‘Wild Card’ drills create a winning hand
We always encourage our players to work on developing their skills. Many states have restrictive out-of-season coaching parameters. Without supervision or feedback, offseason skill development erodes into pickup games of 5-on-5 basketball.
“Wild Card Basketball” is a simple and effective way to get your players to work on skill development, communication, thinking skills and team development. We created a deck of cards, incorporating skills we wanted emphasized in 5-on-5 full- and half-court games.
Creation of “Wild Card” decks can be as simple as purchasing a package of lined index cards, or as elaborate as designing your own set of cards on a computer. The name of the drill or game is printed on one side of the card, while instructions are written on the back.
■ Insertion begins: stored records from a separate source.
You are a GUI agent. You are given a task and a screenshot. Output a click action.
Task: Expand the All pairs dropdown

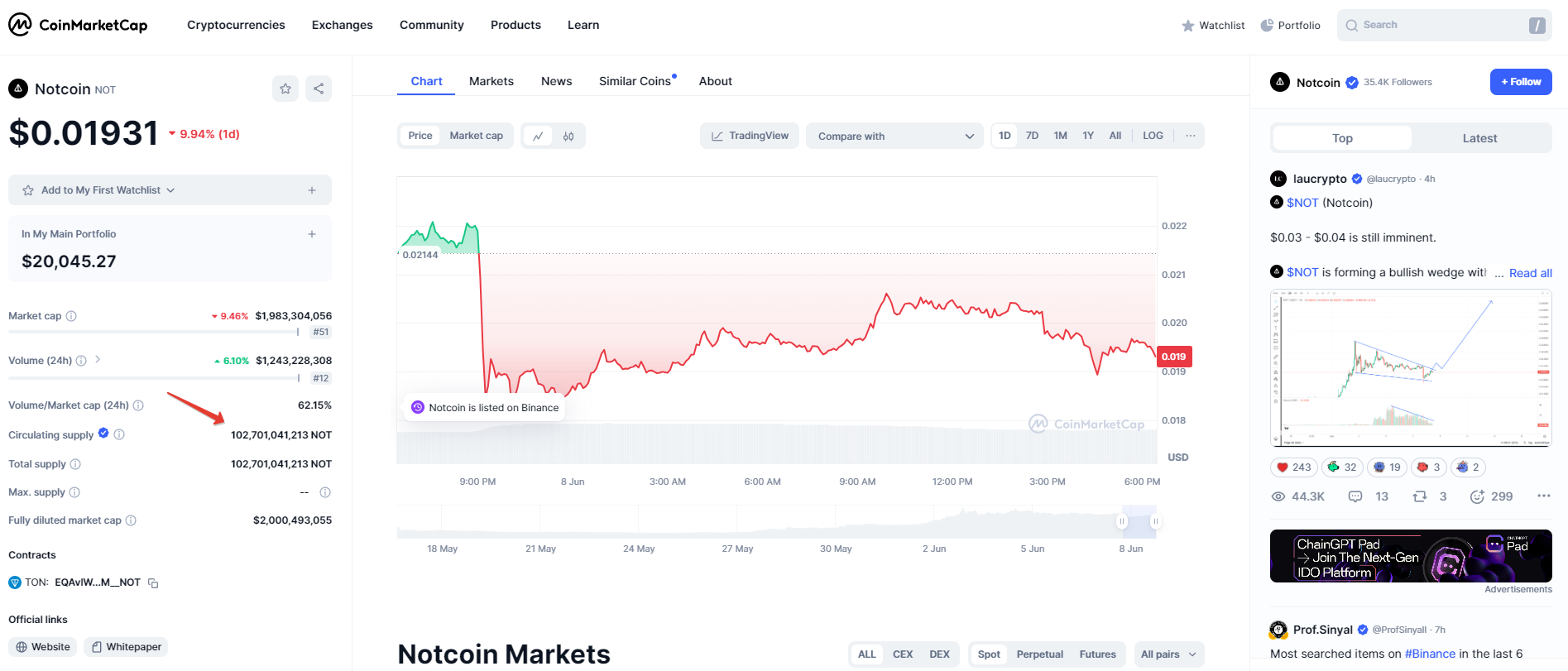pos(1168,654)
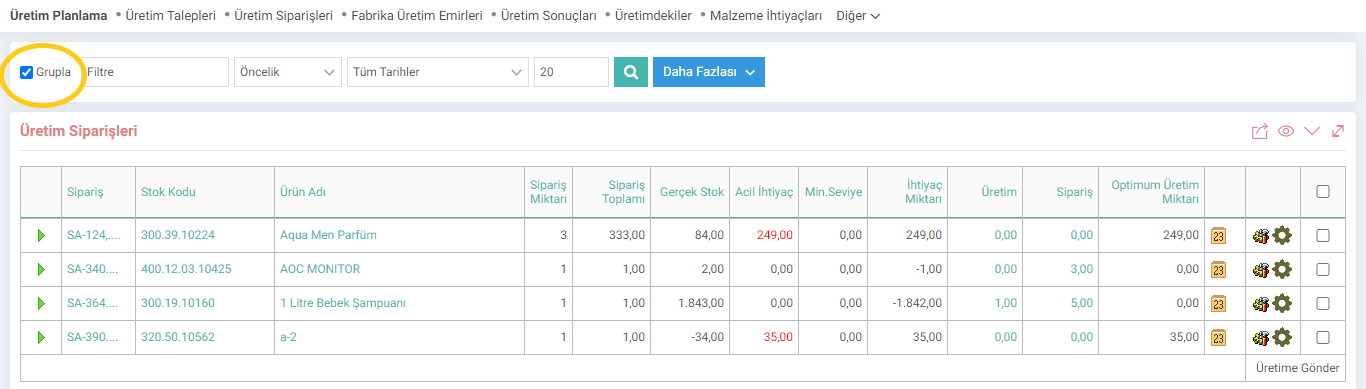Open the Öncelik dropdown
Screen dimensions: 1366x389
(288, 72)
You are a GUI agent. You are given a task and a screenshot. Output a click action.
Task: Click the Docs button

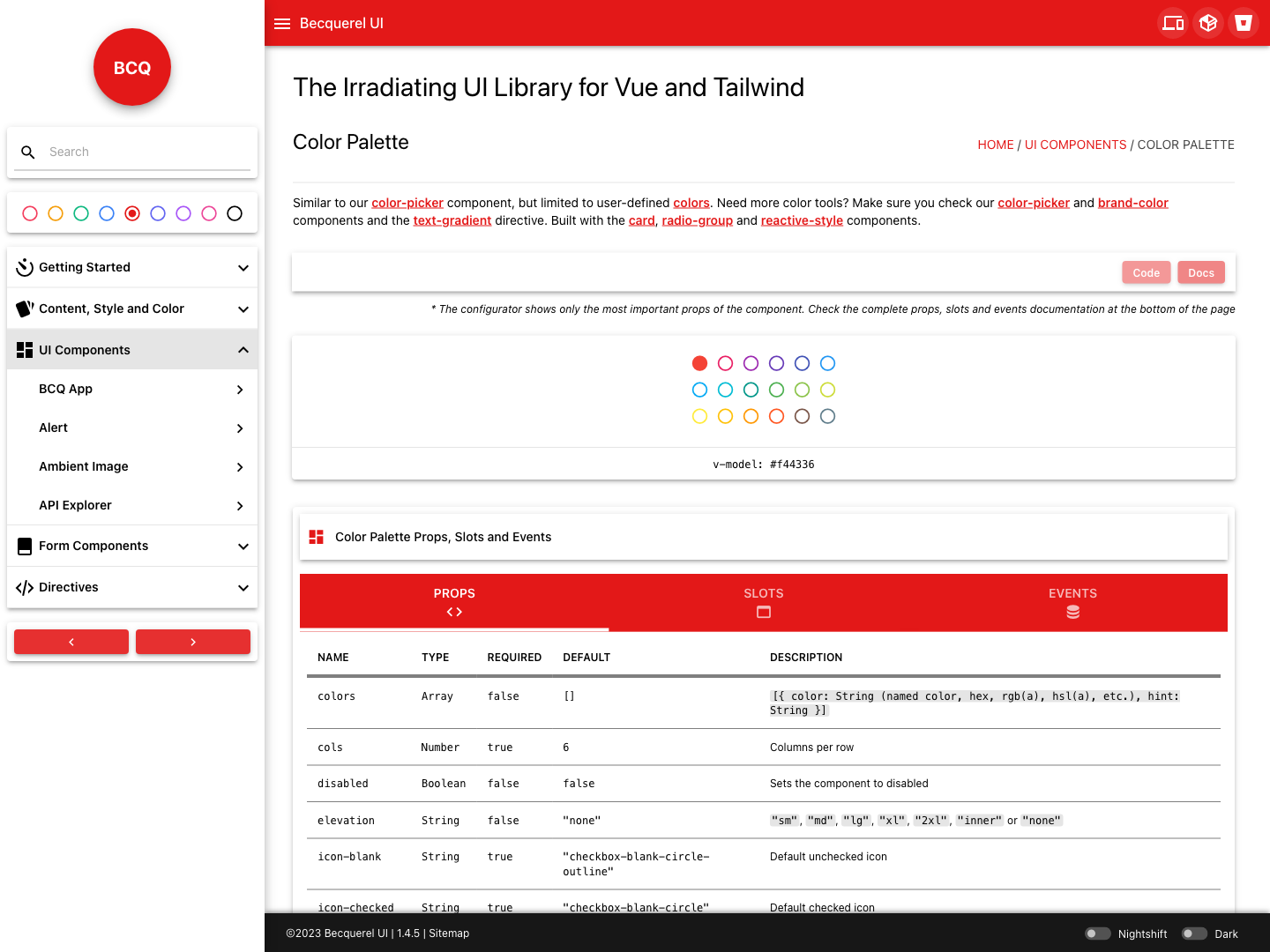point(1200,273)
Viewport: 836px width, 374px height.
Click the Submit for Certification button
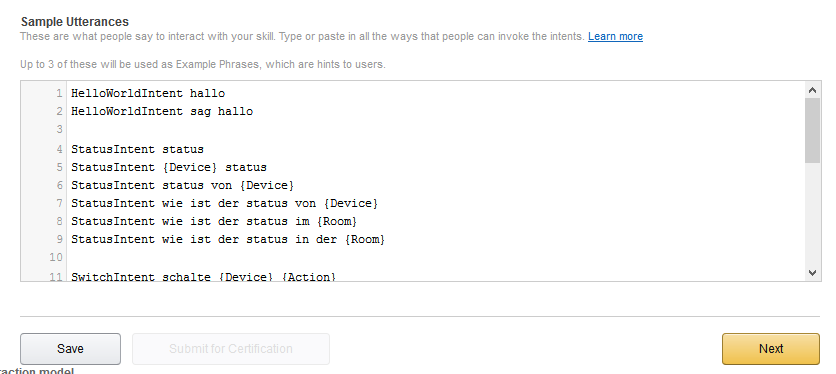tap(231, 349)
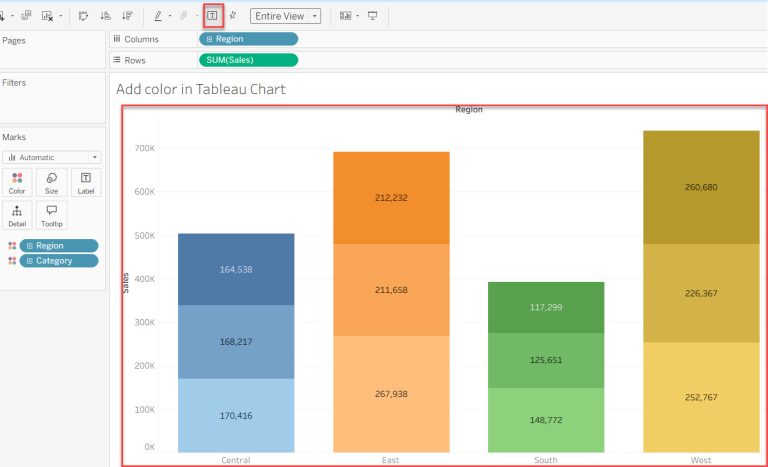The height and width of the screenshot is (467, 768).
Task: Click the Duplicate sheet toolbar icon
Action: [26, 16]
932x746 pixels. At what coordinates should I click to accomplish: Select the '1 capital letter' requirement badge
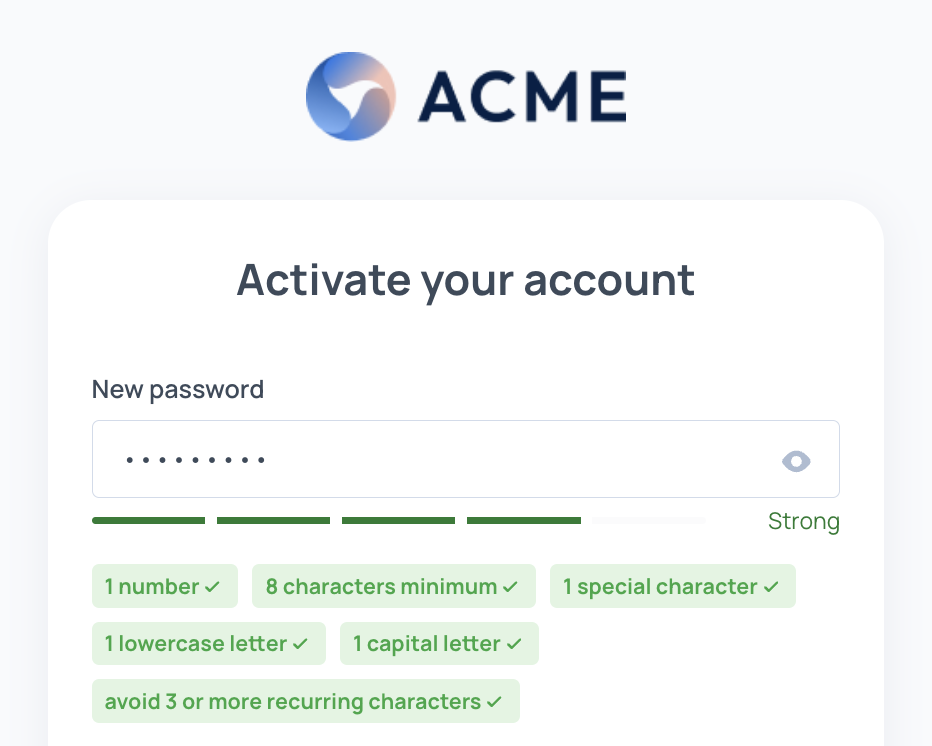click(439, 643)
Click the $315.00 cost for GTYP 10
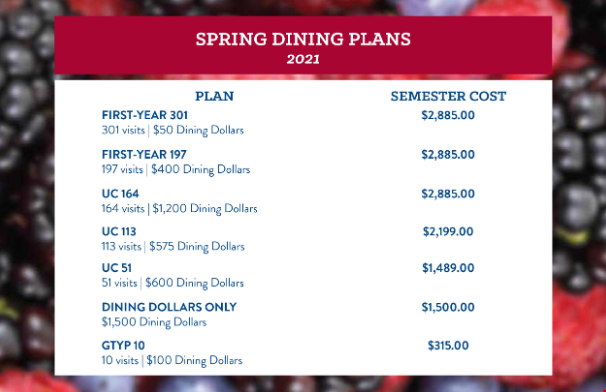This screenshot has height=392, width=606. 448,346
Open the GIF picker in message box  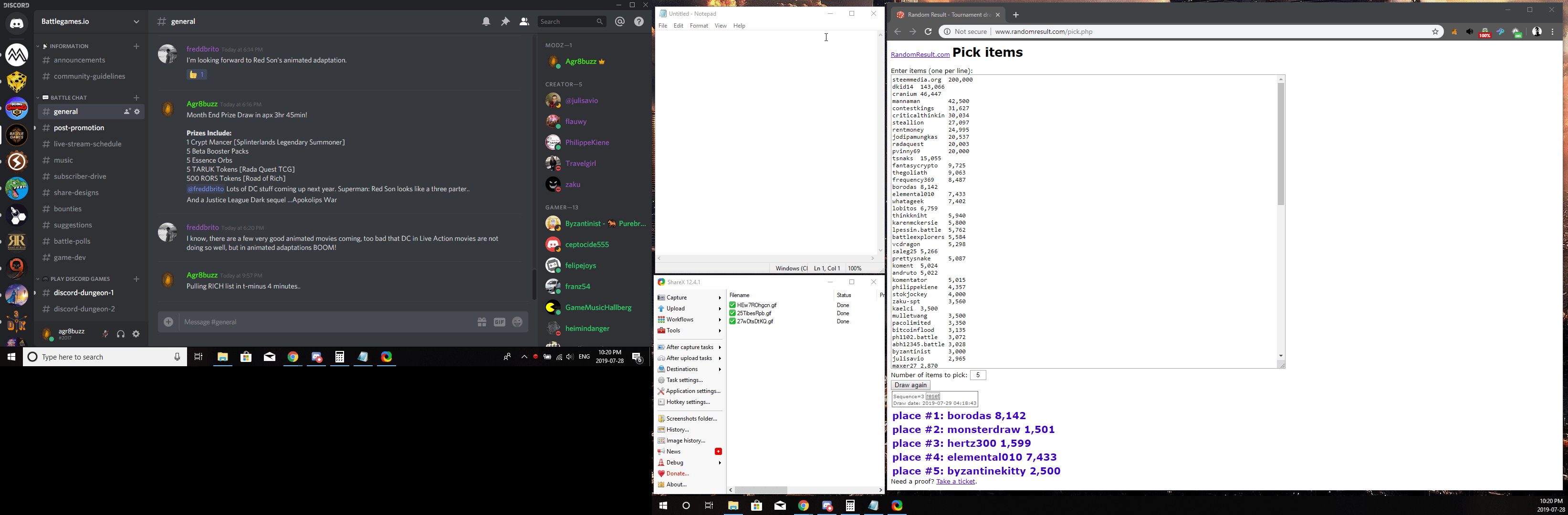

Here are several examples of the cards we use to keep our players thinking team basketball during non-practice times.
The back of the card reads: “5-on-5, full-court game. No score is kept. All players on the team must score. After all 5 players score, the next point wins. In essence, a sudden-victory situation.”
The rationale behind this game is to get everybody involved with scoring. Your players look for teammates, making the extra pass and helping others get open. It also facilitates communication on offense and defense. Your players need to yell things such as “Who still needs to score?” and “We have to stop Suzie, she hasn’t scored yet!”
The back of the card reads: “5-on-5, full-court game played to seven points. When a team scores, they stay on offense by getting the ball out of the net and attacking the defense in the other direction.”
This is an excellent conditioner, and it develops tremendous offensive and defensive transition skills.
3, 5, 7
The back of the card reads: “5-on-5, full-court game played to nine points. One point is awarded for all baskets, including 3-point shots. Teams may score from any area on the floor, however, on points 3, 5 and 7, the baskets must be 3-pointers. A team may score from inside the arc, but the score does not accumulate beyond 2, 4 and 6 until a 3-pointer is made.”
This game puts pressure on all players and increases defensive responsibility by forcing teams to extend their defense to the arc.
The back of the card reads: “5-on-5, full-court game played to nine points. Teams may dribble without restriction if they are in transition. However, if a team is in a half-court situation, no one may dribble inside the 3-point arc.”
This game helps develop screening, scoring off the screen, and passing skills.
The back of the card reads: “5-on-5, full- or half-court game played to nine points. There are no restrictions on offensive play, except that before a team may score the ball must be entered to a post player.”
This drill improves post players’ passing skills (often overlooked) and forces teams to slow down, knowing they can’t score without a post entry.
The back of the card reads: “5-on-5, full-court game played to nine points. There are no restrictions. Each team has a player, who is selected as the golden child. All baskets are worth one point, however, the golden child’s baskets are worth two points.”
Defensive integrity and intensity increases on an individual and a team basis as the “golden child” simulates that opponent who “must be stopped.”
The back of the card reads: “5-on-5, full- or half-court game played to nine points. All baskets are worth one point. All offensive entries must begin on the left.”
Lefty is a simple game but stresses the importance of utilizing both sides of the floor. Another added benefit is an increased comfort level of ball handlers working with their non-dominant hand.
The back of the card reads: “5-on-5, full-court game played to 13 points. All baskets are worth one point, as are ‘reward points’ for any skill a coach wants to emphasize.”
Our team tends to reward points for offensive and defensive rebounds, but deflections, hustle points (diving after loose balls etc.), or bank shots could also be eligible for reward points.